Eleanor de Montfort: A Rebel Countess in Medieval England by Wilkinson Louise J

Eleanor de Montfort: A Rebel Countess in Medieval England by Wilkinson Louise J

Author:Wilkinson, Louise J. [Wilkinson, Louise J.]
Language: eng
Format: mobi
Publisher: Continuum UK
Published: 2012-03-22T04:00:00+00:00


8

1265

‘the conflict of Evesham’1

In April 1267, Henry III wrote to the sheriff of Northamptonshire, ordering him to restore the lands confiscated from William de St Philibert, a former rebel, during the recent disturbances within the realm. These disturbances, the letter recalled, had drawn to a partial close after the battle of Evesham in 1265 with an ‘ordinance and form of peace’ made at Dover Castle between the Lord Edward, the king’s eldest son, and Eleanor de Montfort, Countess of Leicester, widow of his fallen opponent Earl Simon.2 This fairly innocuous phrasing concealed the full horror for the Montfort family and their supporters of the disastrous events of that year. If the Montforts’ fortunes had been riding high after their success at Lewes in 1264, the summer of 1265 was nothing short of disastrous for Eleanor, Earl Simon and their children. Within the space of less than three months, between late May and the beginning of August, Eleanor witnessed Earl Simon’s hold on government slip away, following the Lord Edward’s dramatic escape from Montfortian custody at Hereford, his rapprochement with Gilbert de Clare, the new Earl of Gloucester, and the rapid collapse of the Montfortian regime in the Welsh Marches.3 The resurgence in royalist fortunes culminated in a pitched battle at Evesham on 4 August 1265, where many Montfortians were slain, including Eleanor’s husband and her eldest son.4 In December 1264, Eleanor presided over her husband’s splendid Christmas court at Kenilworth; by December 1265 she was a widow in exile in France.5

An invaluable insight into Eleanor’s role in 1265 and her response to her family’s changing political fortunes is provided by a large fragment of her household accounts for this year (British Library, Additional MS 8877), the only household roll of Eleanor’s or Simon’s that has survived down to the present day. Eleanor’s household roll was preserved until the early nineteenth century in the archives of the Dominican nunnery of Montargis in France that she entered in widowhood. It is an important source not only in terms of its chronological coverage, but also by virtue of the fact that it is one of the earliest surviving private household accounts from England and it was produced for a woman.6 The thirteen extant membranes, carefully compiled by Eleanor’s clerks Christopher and Eudes, and possibly another, illuminate the functioning of the Montforts’ domestic establishment at a critical stage in the Barons’ War. They itemize the day-to-day expenses of the countess’s household from 19 February to 29 August 1265 on the face, detailing Eleanor’s place of residence, the names of visitors she received and the household’s provisioning, including the numbers of horses for whom fodder and hay had to be found. Lists of wages and other miscellaneous expenses, including messenger accounts covering the period up to 1 October, appear on the dorse. This chapter offers a fresh appraisal of these accounts and the light that they shed on Eleanor’s activities in 1265.
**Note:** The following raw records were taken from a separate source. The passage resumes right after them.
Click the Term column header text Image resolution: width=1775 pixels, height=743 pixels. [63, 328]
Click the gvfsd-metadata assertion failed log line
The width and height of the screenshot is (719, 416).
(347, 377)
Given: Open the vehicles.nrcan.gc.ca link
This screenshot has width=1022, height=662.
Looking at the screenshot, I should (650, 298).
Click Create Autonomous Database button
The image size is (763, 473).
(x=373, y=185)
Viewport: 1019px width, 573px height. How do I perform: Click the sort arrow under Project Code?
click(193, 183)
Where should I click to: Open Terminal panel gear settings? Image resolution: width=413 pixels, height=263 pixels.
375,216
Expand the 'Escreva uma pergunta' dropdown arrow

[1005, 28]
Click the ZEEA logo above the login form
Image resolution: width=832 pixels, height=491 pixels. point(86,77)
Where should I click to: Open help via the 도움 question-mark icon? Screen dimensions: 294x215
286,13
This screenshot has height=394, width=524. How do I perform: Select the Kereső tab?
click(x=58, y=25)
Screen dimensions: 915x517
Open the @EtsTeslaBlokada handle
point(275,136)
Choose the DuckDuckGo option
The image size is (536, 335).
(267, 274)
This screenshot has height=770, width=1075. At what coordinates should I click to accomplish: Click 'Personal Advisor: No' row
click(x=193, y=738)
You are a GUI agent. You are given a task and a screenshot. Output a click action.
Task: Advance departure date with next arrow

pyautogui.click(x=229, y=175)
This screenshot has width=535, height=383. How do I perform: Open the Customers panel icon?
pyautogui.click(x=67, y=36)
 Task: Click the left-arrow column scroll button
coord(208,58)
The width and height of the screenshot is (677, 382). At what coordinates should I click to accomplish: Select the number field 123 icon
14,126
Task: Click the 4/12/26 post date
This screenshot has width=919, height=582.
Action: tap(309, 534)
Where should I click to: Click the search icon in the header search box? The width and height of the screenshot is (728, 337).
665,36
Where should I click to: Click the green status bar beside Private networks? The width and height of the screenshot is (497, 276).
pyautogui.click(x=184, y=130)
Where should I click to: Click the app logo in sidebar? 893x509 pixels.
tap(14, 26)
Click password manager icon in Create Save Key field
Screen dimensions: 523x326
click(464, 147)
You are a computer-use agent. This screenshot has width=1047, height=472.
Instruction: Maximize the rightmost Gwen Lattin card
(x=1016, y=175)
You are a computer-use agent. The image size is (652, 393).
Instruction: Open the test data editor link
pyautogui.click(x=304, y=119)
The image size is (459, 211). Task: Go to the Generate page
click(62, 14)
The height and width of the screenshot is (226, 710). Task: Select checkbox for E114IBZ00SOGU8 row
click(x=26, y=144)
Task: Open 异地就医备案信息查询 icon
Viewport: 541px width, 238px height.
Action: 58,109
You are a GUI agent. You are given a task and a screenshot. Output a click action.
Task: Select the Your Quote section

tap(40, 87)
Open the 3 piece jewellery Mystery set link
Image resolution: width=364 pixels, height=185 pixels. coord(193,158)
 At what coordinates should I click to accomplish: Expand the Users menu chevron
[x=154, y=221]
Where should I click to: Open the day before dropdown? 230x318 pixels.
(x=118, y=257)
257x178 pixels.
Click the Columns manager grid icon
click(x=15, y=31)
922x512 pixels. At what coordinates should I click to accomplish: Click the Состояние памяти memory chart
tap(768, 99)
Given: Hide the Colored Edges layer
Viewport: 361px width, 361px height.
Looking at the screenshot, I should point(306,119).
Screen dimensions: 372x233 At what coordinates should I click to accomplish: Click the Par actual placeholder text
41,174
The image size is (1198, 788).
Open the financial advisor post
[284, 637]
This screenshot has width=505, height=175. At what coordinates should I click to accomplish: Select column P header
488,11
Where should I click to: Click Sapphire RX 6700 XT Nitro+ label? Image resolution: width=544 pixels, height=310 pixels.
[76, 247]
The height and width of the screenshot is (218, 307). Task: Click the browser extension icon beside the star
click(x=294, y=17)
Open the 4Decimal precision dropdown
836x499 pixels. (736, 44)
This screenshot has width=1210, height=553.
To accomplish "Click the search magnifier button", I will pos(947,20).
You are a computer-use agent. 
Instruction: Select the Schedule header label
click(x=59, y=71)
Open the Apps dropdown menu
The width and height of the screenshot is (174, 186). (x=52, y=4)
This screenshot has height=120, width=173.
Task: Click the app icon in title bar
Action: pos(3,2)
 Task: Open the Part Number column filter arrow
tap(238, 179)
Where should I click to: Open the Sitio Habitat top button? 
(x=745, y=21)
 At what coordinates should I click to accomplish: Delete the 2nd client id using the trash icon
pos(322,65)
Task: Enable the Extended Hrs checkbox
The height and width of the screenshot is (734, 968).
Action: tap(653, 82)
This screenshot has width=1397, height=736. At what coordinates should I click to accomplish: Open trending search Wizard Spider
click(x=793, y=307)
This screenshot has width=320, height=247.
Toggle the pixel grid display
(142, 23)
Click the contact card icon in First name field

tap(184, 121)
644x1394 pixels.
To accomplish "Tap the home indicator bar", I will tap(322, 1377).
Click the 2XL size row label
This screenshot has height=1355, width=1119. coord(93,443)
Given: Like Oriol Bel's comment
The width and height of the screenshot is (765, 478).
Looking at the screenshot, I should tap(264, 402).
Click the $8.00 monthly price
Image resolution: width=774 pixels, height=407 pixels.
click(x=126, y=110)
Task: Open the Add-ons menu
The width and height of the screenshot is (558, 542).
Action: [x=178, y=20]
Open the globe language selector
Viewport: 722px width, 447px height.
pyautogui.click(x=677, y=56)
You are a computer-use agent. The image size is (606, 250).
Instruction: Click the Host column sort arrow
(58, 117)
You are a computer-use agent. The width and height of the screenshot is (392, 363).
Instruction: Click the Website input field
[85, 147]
THE MONTFORT HOUSEHOLD IN 1265

Eleanor’s household roll indicates that she spent most of 1265,



Download



Copyright Disclaimer:
This site does not store any files on its server. We only index and link to content provided by other sites. Please contact the content providers to delete copyright contents if any and email us, we'll remove relevant links or contents immediately.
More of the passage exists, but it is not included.